I preface with this...history has proven cults of personality to be a bad thing, even when they are built around good people. They begin when "...people have eyes and don't see and ears and don't hear", as one said. Listen to what the man says, really listen. He means it. He is a remarkable man but he is so remarkable in part because he is his own man. We have already had a King, a Kennedy, a Joe Hill...
I first met Sen. Obama the day he began working at the Chicago Civil Rights firm of Miner, Barnhill and Galland. I was their clerk, to put my many duties there simply and hadn't been working there long myself. Everyone at the firm was excited about his joining us. I didn't know at the time about his work with the poor and otherwise downtrodden in Chicago, but did hear the buzz around the office about this brilliant new associate who had been the youngest ever to edit the "Harvard Law Review", no small distinction.
And they who were buzzing were no joke. They took/take the bull of corporate corruption by the horns, including cases against Dole and the City Council of Chicago, (which I was lucky enough to be a small part of) and a ground-breaking case against Nabisco a book was written about. One of the Sr. partners at the time, Allison Davis, was the son of the lawyer who won the case that determined standardized testing was racially biased. And another had been Daleys' corporate counsel at one point, lectured at Loyola and then turned around and sued the corporate counsel. There's a story there, no joke.

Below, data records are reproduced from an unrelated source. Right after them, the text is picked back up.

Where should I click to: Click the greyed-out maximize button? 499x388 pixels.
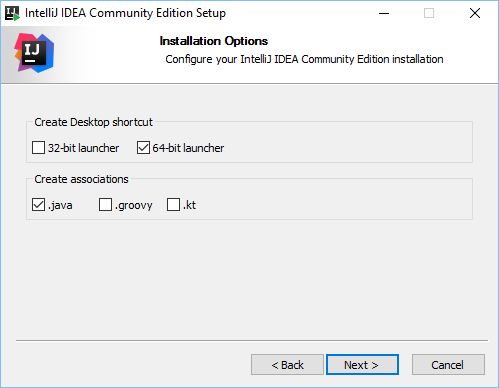429,13
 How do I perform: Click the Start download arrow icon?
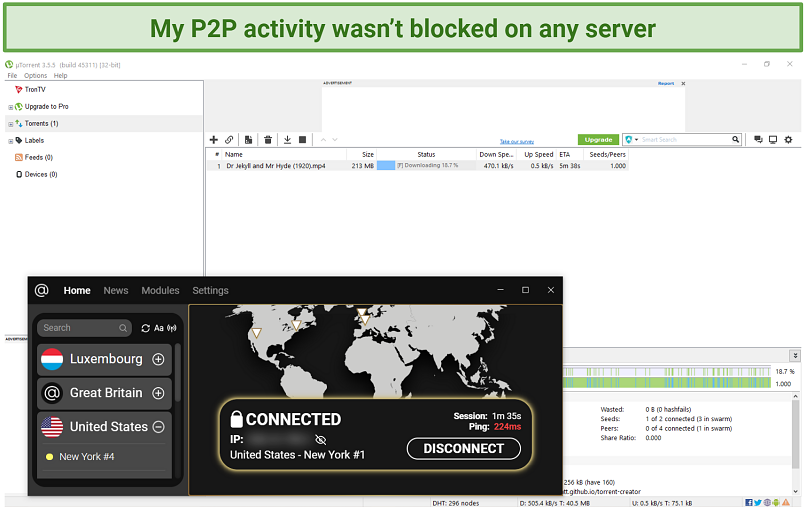click(x=287, y=140)
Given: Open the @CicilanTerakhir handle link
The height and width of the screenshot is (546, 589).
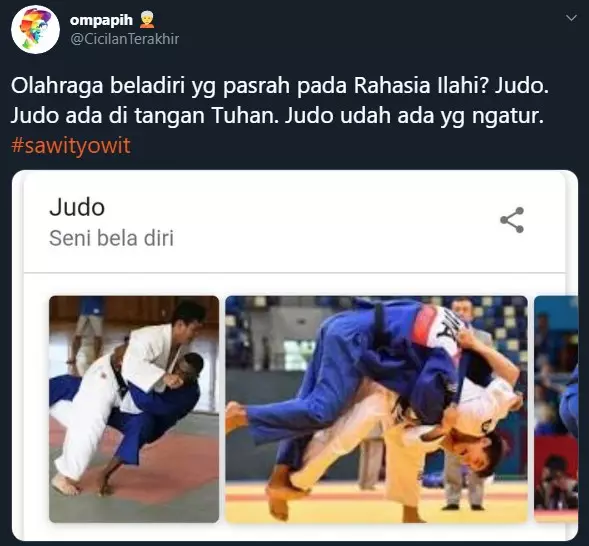Looking at the screenshot, I should click(x=124, y=39).
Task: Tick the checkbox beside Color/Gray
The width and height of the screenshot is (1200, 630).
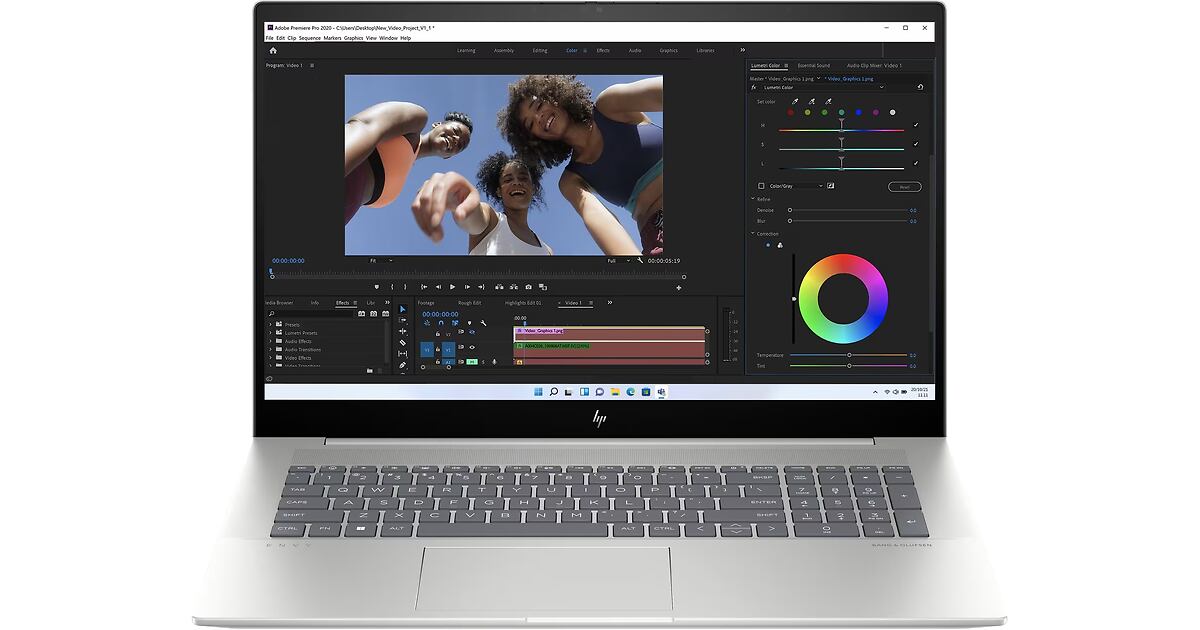Action: (761, 186)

I saw him every day, talked to him every day, (they had me at the front desk when the receptionist was out/out to lunch, among other things; Southern accent goes a long way in 'Chi town). He is exactly as he appears to be. He is kind, he is genuine, he really does care about what he's saying, mean every bit of it and I've very little doubt that he writes most, if not all of it, himself. He a man of conviction; honest and even noble.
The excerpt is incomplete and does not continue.